La banca europea intensifica la presión para que la Unión Europea acelere lo máximo posible la simplificación de la normativa financiera. En una carta firmada por la presidenta del Banco Santander, Ana Botín, y otros 10 primeros ejecutivos de las principales entidades del continente reclama que tanto la Comisión Europea y el Consejo Europeo como el Banco Central Europeo (BCE) tomen medidas ya, que incluyan la puesta en marcha de un paquete legislativo a inicios de 2027, así como una moratoria de capital urgente.
Las entidades reclaman una moratoria en los incrementos de capital y un primer paquete legislativo en 2027
La banca europea intensifica la presión para que la Unión Europea acelere lo máximo posible la simplificación de la normativa financiera. En una carta firmada por la presidenta del Banco Santander, Ana Botín, y otros 10 primeros ejecutivos de las principales entidades del continente reclama que tanto la Comisión Europea y el Consejo Europeo como el Banco Central Europeo (BCE) tomen medidas ya, que incluyan la puesta en marcha de un paquete legislativo a inicios de 2027, así como una moratoria de capital urgente.
En la misiva, a la que ha tenido acceso este periódico, los primeros espadas de la banca europea hacen un análisis de la situación que afrontan los países del club comunitario en los próximos meses. “Un crecimiento lento, un orden geopolítico inestable, incendios forestales en todo el continente, las reservas de gas más bajas de los últimos 14 años y la carrera por reconstruir la capacidad de defensa y competir en tecnologías críticas: estos desafíos están convergiendo, y Europa no puede hacerles frente sin adoptar medidas urgentes y estructurales para fortalecer su economía”, reza la carta.
En este contexto, consideran que los próximos seis meses son clave para el futuro de la UE y se dirigen a la presidenta de la Comisión Europea, Úrsula von der Leyen, ante el próximo discurso sobre el futuro de la unión, que pronunciará la semana que viene. Esta alocución, en su opinión, debe mostrar un punto de inflexión en la trayectoria de crecimiento del club europeo y reforzar la seguridad económica, con reformas en energía, defensa y regulación digital. La carta está dirigida también a Antonio Costa, presidente del Consejo Europeo, Roberta Metsola, presidenta del Parlamento, y Christine Lagarde, presidenta del BCE.
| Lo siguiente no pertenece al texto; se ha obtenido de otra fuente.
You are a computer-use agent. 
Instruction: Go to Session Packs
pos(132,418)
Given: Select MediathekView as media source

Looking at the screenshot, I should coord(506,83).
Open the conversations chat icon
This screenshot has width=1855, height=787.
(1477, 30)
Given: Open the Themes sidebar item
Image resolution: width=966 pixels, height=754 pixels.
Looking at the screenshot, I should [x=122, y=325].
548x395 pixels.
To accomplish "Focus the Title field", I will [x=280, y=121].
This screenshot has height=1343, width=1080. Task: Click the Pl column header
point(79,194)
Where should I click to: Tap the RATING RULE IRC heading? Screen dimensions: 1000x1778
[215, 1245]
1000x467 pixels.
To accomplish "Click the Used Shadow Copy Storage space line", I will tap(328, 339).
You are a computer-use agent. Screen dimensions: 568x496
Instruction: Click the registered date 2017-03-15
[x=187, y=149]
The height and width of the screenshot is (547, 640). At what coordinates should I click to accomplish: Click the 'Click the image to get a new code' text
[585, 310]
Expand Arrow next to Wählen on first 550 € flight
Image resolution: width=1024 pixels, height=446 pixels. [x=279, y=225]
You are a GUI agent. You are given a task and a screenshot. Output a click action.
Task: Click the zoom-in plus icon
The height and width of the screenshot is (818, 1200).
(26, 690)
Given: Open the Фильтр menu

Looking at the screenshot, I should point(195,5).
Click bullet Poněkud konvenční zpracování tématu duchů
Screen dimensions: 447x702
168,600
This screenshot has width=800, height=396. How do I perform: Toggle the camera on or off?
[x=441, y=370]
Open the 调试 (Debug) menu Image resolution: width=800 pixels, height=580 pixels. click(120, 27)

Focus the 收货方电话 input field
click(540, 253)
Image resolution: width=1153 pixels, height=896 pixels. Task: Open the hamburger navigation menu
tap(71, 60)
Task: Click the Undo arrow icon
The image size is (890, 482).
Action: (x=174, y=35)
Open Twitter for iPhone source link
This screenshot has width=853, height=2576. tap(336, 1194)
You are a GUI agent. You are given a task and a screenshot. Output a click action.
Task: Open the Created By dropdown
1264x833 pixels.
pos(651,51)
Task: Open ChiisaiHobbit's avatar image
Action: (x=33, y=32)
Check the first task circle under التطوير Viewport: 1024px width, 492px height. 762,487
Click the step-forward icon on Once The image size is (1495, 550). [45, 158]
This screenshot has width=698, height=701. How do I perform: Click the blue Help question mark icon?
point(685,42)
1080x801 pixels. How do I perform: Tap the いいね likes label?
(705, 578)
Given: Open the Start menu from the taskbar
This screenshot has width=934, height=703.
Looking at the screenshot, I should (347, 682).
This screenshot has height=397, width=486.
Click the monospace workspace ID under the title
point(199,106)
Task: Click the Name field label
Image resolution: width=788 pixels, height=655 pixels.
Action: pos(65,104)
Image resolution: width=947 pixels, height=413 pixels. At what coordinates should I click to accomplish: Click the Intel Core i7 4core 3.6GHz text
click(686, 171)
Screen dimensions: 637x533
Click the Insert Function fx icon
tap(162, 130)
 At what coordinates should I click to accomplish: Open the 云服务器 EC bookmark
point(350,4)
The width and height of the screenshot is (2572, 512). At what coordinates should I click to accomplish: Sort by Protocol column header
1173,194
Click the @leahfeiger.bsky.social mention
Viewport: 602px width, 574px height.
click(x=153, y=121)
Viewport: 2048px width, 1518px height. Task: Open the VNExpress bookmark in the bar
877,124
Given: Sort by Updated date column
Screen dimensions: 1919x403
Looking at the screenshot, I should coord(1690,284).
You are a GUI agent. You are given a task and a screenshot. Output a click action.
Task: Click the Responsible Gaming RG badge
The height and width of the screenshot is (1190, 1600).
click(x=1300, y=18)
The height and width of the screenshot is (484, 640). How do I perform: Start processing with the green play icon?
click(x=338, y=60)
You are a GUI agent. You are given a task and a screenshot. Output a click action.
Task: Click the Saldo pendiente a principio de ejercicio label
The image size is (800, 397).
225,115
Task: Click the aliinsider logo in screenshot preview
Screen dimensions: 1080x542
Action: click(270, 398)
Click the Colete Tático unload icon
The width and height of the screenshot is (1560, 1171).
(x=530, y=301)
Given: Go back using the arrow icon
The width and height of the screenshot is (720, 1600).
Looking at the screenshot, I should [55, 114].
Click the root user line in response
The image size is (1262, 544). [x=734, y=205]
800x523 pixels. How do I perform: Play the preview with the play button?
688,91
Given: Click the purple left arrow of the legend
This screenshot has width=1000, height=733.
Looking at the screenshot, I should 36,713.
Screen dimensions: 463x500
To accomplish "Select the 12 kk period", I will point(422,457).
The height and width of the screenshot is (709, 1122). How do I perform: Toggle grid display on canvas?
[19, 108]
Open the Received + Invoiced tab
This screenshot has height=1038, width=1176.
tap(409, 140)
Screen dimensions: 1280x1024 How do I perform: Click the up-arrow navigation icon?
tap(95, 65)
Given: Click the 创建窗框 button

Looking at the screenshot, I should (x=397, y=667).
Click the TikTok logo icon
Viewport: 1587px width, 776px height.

Estos banqueros -entre los que se encuentra no solo Botín, si no también los presidentes de los bancos británicos HSBC, Barclays y Standard Chatered, el suizo UBS, el alemán Deutsche Bank, el neerlandés ING y los franceses Crédit Agricole, BNP Paribas, Société Générale y BPCE- se reivindican como parte de la solución al problema. Ponderan que los bancos son el canal para transformar el ahorro, con el que ya cuenta Europa, en inversiones productivas.
Para ello afirman que los bancos necesitan ganar escala, una cuestión que mencionan como urgente y citan las necesidad de inversión de 1,2 billones de euros que mencionaba el informe Draghi. Admiten la necesidad de desarrollar los mercados de capitales en Europa para lograrlo, pero alertan de que es algo que tardaría demasiado tiempo. Y solo los bancos pueden responder con la celeridad requerida.
“Solo un sistema bancario con una mayor capacidad de concesión de crédito puede avanzar al ritmo que Europa necesita. Muchas pymes de las cadenas de suministro europeas necesitarán una financiación bancaria considerable para ampliar su actividad. Debemos crear un marco que permita responder a esta creciente demanda de financiación”, sostienen.
Para crear este marco, este grupo de banqueros, que ya remitió una misiva similar a las instituciones europeas a inicios de año, reclaman dos asuntos. En primer lugar, una moratoria de capital urgente y temporal; esto es, que no se incrementen en los próximos meses los requisitos exigidos a las entidades financieras.
En segundo lugar, piden que la Comisión Europea acelere los plazos y proponga un primer paquete normativo, en el que se aborde la simplificación regulatoria y la unión bancaria, para principios de 2027 y dejar que el Consejo y el Parlamento completen las reformas -con un foco mayor en este caso en la integración del mercado, que supondría medidas controvertidas como la creación de un fondo de garantía de depósitos único- para la segunda mitad de 2027.
Apuntan también a algunos elementos que, a su juicio, deben incluir estos paquetes normativos. Un elemento clave es dotar a los supervisores de un mandato secundario, el impulso de la competitividad del sector, que conviva con el actual, velar por la estabilidad financiera y el crecimiento. Consideran que “la actual cultura de aversión al riesgo a toda costa” debe cambiarse.
La otra cuestión que plantean en estas reformas legislativas es abordar la fragmentación del mercado europeo. Solicitan que se eliminen barreras locales, que complican que los bancos europeos ganen escala.